1. Field of the Invention
The present invention is directed to a method for generating a two-dimensional image from a 3D dataset of a tomography apparatus for the medical examination of a patient, wherein the 3D dataset contains picture elements arranged is three-dimensional grid, and wherein an evaluation surface proceeding through the grid is defined and the picture elements along the evaluation surface are employed for constructing the two-dimensional image. The invention is also directed to a medical tomography apparatus with which a 3D dataset is generated in as picture elements in a three-dimensional grid during the examination of a patient, having an input unit for defining an evaluation surface proceeding through the grid, and having an evaluation unit for constructing a two-dimensional image from the 3D dataset using the picture elements along the evaluation surface. The invention is also directed to a data carrier for such a method.
2. Description of the Prior Art
Spatial tomogram sequences with isotropic resolution, i.e. with the same spatial resolution in the x, y and z direction, or with approximately isotropic resolution can be generated with medical tomographic image acquisition methods. Such image acquisition methods are involved, for example, in computed tomography (spiral CT), in three-dimensional magnetic resonance tomography, and in 3D ultrasound examinations. The tomogram sequences respectively arising in the acquisition are referred to as volume data. They can be interpreted as a three-dimensional, regular grid, wherein tissue properties at every intersecting point are represented by a gray scale values. Alternatively, the volume data can be imaged as a large cuboid composed exclusively of identical cuboids. An elementary cuboid is called a voxel, has a gray scale value, and covers a certain tissue volume. Volume data, i.e. 3D datasets, also can be generated by conventional x-ray devices, for example by a C-arm device.
Two-dimensional images must be acquired for visualizing the volume data, i.e. the 3D dataset, for the viewer, for example a physician. The presentation of the original tomograms often has little diagnostic utility or do not allow certain viewing modes at all. For visualization, it is known to generate presentations referred to as pseudo-3D presentations (three-dimensional visualizations). An example is the method of maximum projection (maximum intensity projection) that is particularly significant for angiography. In this method, the highest intensity value of the gray scale values encountered on a projection beam is selected and imaged into the observer image plane. In the maximum projection, the entire volume is imaged and can be viewed in every direction. Maximum projection is disclosed, for example, by U.S. Pat. No. 5,566,282.
The visualization of the volume data also is possible by means of reconstruction of secondary slices through the data grid. Such a method is the known multi-planar reconstruction. Arbitrarily oriented tomograms are calculated through the data volume. The method is of significance particularly for computed tomography because only tomograms in the transverse direction—or in a direction deviating slightly therefrom given a tiltable gantry—can be generated as original slices, i.e. as primary images. For example, longitudinal sections can be generated from the 3D dataset with multi-planar reconstruction. In multi-planar reconstruction, interpolation is carried out between grid points or voxels for generating a two-dimensional image, for example according to the method of the nearest neighbor interpolation or the method of tri-linear interpolation.

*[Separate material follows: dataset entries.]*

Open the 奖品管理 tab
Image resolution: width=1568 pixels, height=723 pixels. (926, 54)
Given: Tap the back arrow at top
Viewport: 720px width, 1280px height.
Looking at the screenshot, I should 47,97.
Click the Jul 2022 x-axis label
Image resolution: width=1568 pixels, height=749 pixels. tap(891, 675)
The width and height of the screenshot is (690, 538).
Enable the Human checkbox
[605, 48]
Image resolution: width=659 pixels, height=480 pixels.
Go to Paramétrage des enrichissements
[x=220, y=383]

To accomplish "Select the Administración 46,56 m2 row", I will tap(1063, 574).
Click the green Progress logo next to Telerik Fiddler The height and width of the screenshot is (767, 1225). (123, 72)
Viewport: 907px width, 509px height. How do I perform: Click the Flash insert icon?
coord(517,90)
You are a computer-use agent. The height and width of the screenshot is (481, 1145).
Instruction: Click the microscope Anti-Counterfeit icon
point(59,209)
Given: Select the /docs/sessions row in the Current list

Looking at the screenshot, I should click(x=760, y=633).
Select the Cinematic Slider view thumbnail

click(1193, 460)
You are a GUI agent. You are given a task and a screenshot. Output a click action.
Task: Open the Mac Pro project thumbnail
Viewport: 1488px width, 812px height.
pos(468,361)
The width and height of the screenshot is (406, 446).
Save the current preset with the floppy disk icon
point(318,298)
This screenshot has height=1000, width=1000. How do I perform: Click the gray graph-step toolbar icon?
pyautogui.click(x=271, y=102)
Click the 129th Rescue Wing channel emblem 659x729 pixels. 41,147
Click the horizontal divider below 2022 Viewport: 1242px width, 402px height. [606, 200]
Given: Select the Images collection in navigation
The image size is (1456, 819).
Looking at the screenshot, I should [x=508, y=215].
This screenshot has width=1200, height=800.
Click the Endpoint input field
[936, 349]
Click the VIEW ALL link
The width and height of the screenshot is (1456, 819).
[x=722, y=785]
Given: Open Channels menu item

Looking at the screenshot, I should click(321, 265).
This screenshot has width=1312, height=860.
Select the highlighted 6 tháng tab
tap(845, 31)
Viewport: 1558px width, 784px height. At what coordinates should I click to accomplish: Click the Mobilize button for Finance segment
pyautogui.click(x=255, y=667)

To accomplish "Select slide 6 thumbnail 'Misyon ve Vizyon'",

U.S. Pat. Nos. 5,898,793, 4,868,748 and 4,821,213 disclose methods with which boundary surfaces within a 3D dataset can be presented, for example bone and/or tissue boundary surfaces. The boundary surfaces first must be characterized or defined by the operating personnel by means of a limit value or an interval for their density value before a mathematical method then allows a decision to be made as to the affiliation of a particular voxel to a boundary surface, or to a number of boundary surfaces.
The text by Hans-Heino Ehricke, “Medical Imaging: Digitale Bildanalyse und-kommunikation in der Medizin”, Vieweg, 1997, page 87, discloses that planes be defined, and reconstructed from the data volume, and presented as image on the operating console of the image acquisition device or at a separate image workstation for interactive reconstruction of secondary slices. The planes are oriented orthogonally relative to the grid axes, slanting or doubly slanting planes, or completely arbitrarily curved sections. As a result, the structures of interest (for example, optical nerve, spinal column) that are distributed over many images in the original sections can be presented in a single tomogram.
Multi-planar reconstruction is particularly tedious for medical personnel when a secondary section, i.e. an evaluation surface proceeding through the grid, must be defined with high complexity. For example, it is tedious to define or determine a curved evaluation surface in a number of dimensions. Methods that require an input of a parameter (for example, density value) of a specific surface are susceptible to error and/or require experience, or trial and error.